[Sca-cooks] Re: (a few excerpts from Apicius)

El Hermoso Dormiendo ElHermosoDormido+scacooks at dogphilosophy.net
Wed Apr 13 09:27:26 PDT 2005


It's an interesting (and plausible) possibility - after all there do appear to 
be numerous examples of authors publishing books under the names of famous 
"ancient" people to lend their publications some credibility ("Basil 
Valentine's" "Triumphal Chariot of Antimony", for example).

To me, the translations I've seen of Apicius describe a style of food that 
don't seem similar to the documented medieval European styles of food that 
I've seen (with few specific exceptions e.g. fish sauce), so I don't know 
that a practice described in translations of Apicius could be assumed to 
relate to medieval European practices, necessarily.  If it's genuine (i.e. 
actually written by Apicius in "Ancient Rome" days) then I wouldn't assume 
that any practice described in it was necessarily carried over 600+ years to 
be continued in medieval Europe.  (Some may have, some may have not, some may 
have been "re-discovered" independent of any ancient Roman practices.)
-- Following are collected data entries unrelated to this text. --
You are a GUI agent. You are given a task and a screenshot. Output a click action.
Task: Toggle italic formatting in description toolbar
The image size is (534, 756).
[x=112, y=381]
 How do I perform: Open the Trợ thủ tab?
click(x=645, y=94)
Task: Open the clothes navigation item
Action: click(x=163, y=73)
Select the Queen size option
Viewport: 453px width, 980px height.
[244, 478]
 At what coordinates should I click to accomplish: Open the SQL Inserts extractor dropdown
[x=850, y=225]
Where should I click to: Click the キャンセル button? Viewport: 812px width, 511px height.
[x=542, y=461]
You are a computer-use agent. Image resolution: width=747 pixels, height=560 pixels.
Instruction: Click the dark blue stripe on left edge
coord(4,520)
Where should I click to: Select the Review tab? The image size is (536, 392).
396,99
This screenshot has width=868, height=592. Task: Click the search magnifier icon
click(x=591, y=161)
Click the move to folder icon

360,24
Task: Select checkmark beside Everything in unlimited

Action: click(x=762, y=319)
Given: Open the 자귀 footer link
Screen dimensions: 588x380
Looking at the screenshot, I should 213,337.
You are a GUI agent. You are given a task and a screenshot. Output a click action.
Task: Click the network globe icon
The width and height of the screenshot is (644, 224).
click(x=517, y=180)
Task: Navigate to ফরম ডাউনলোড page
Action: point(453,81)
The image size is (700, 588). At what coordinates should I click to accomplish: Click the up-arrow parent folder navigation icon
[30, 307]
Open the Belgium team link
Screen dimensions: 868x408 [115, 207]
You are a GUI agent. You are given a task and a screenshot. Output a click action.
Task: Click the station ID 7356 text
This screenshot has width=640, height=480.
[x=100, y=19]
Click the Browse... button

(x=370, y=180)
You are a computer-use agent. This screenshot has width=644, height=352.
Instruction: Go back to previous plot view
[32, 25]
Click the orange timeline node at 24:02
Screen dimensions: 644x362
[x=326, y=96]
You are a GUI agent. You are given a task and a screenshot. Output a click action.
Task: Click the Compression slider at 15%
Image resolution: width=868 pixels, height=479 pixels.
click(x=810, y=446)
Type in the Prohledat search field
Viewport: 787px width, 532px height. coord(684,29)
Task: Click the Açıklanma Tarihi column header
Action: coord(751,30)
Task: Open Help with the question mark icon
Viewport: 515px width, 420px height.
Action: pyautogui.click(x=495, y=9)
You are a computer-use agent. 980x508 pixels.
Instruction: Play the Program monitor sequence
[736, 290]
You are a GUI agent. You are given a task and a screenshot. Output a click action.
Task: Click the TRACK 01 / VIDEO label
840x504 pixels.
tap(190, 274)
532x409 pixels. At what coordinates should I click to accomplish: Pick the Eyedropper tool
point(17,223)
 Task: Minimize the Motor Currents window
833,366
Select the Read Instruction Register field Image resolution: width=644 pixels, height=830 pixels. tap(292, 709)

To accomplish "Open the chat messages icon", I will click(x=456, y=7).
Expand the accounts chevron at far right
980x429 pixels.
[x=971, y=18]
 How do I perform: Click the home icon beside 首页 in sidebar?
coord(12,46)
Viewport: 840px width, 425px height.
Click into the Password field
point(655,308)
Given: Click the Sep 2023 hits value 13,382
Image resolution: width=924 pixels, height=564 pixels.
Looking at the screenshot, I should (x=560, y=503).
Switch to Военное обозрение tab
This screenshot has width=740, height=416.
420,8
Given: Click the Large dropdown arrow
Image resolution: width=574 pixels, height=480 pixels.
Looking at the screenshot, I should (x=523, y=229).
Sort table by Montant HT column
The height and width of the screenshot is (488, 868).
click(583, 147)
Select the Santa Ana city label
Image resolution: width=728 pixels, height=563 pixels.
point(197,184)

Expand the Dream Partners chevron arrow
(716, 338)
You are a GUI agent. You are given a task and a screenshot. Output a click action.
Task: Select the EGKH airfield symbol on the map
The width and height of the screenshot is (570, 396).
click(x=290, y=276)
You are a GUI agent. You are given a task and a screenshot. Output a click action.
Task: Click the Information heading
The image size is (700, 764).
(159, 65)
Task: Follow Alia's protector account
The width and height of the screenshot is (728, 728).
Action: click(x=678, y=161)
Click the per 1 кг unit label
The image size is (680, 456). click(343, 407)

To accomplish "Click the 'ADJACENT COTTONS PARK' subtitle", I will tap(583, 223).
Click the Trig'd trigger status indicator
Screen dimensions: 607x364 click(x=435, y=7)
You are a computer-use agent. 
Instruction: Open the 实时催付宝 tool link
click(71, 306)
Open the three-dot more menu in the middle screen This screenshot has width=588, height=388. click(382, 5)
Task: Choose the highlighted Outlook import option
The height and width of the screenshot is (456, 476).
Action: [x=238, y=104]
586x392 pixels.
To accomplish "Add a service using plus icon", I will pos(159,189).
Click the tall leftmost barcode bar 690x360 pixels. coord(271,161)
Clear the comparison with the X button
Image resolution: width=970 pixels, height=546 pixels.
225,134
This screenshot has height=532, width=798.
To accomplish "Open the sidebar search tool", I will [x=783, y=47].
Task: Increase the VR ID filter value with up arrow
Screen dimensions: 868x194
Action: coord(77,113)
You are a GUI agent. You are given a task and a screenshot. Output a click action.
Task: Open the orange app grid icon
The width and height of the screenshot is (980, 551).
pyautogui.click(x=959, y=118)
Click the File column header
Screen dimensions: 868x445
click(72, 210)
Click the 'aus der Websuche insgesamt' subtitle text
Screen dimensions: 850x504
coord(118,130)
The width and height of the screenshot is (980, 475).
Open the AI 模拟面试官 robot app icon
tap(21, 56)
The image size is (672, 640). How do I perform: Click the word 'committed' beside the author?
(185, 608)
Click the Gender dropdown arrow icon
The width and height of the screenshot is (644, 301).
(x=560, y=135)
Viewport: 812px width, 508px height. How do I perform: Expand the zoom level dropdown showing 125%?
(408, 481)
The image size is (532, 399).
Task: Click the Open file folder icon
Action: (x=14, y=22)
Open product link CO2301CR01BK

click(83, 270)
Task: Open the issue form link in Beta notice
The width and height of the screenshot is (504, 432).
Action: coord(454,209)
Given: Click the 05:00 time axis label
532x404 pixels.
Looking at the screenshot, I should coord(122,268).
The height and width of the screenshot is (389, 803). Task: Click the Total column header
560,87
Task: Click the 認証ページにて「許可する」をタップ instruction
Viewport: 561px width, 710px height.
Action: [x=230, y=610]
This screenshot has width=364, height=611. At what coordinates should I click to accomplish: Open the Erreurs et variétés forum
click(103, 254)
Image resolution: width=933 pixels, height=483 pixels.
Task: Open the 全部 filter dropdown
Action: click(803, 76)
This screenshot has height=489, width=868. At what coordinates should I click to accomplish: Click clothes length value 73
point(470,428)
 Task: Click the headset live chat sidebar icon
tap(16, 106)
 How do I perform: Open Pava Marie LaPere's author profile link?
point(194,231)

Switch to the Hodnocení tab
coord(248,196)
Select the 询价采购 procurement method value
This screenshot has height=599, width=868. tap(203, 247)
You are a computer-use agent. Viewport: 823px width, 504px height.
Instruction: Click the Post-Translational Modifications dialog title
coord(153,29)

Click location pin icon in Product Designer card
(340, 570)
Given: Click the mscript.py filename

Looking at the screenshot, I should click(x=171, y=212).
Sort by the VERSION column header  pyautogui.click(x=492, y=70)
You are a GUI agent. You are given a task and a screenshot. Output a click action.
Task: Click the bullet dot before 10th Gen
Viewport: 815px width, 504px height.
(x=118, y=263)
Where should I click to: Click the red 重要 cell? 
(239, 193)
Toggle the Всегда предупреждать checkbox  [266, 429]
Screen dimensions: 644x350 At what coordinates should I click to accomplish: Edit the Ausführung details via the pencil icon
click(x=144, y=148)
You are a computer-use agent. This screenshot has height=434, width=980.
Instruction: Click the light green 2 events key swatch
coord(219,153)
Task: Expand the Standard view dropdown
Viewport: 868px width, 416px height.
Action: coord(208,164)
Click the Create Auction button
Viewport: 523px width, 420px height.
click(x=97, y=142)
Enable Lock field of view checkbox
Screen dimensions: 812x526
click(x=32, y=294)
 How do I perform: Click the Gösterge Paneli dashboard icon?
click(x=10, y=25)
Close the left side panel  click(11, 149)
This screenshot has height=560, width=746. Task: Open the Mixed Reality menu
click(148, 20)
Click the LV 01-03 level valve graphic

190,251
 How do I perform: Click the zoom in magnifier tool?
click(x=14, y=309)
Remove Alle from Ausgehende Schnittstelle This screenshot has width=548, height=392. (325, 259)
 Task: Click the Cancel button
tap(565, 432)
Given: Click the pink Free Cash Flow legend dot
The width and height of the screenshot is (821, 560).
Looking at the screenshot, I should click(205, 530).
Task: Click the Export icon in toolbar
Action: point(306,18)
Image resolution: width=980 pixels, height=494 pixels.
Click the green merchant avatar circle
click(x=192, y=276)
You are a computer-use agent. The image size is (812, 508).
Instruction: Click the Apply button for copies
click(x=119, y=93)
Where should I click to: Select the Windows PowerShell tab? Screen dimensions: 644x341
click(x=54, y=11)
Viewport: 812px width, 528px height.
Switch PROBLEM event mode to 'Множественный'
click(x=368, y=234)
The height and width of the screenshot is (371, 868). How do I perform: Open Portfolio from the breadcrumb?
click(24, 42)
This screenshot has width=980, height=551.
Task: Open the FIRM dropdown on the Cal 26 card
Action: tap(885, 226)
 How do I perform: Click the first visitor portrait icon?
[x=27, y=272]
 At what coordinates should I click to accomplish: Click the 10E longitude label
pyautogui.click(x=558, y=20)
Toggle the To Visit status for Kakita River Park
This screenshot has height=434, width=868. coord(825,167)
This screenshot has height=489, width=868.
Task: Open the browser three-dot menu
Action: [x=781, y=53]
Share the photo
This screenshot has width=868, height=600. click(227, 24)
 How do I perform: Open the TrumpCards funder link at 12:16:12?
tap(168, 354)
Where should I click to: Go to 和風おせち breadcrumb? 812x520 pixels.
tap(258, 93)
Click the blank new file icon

Combining these two thoughts, it does seem plausible that some medieval 
European author could have written a book on what the author thought sounded 
like ancient Roman cuisine (rather than being a "real" book from ancient 
Rome) and simply ascribed it to Apicius...and this amuses me to no end, 
because it brings up the possibility that people of any age always think that 
"primitive" peoples from hundreds of years ago must have been forced to eat 
"rotten" food because they didn't have "modern" (relative to the thinker) 
culinary techniques and materials, rather than assuming that the medieval 
author was dictating common medieval practices into the faked "ancient Roman" 
recipes.

(The latter is pure speculation on my part out of amusement - I've not 
actually seen any documentation to suggest this...except maybe Apicius itself 
if it were to turn out to be a medieval work...didn't I hear somewhere that 
in Renaissance Italy there was a contemporary equivalent to the SCA dedicated 
to recreating "Ancient Rome"?...if so, perhaps had this same loud argument 
over whether or not those poor people so long ago must have had to eat rotten 
food all the time?  I guess the saying is wrong, it's not "history" that 
repeats itself, it's "historians"...)

On Wednesday 13 April 2005 12:39 am, Chris Stanifer wrote:
> --- Huette von Ahrens <ahrenshav at yahoo.com> wrote:
> > No that isn't true.  Just as cooking in the Middle Ages has changed in
> > the six hundred or so years since then, cooking changed from Apicius'
> > time to the Middle Ages.  I would say that Apicius reflected his time,
> > but not that of the Middle Ages.
>
> The assumption, I believe, is that the recipes in question may have
> *actually* been written during the middle ages (possibly later??), and not
> during the time of Apicius.  If this *is* the case (and I am not saying it
> is) then the argumeent holds true.  The comment you take issue with above
> was in reply to this theory.  If they were written during the middle ages,
> and they speak of food adulteration, then it can be assumed that food
> adulteration was practiced during the middle ages.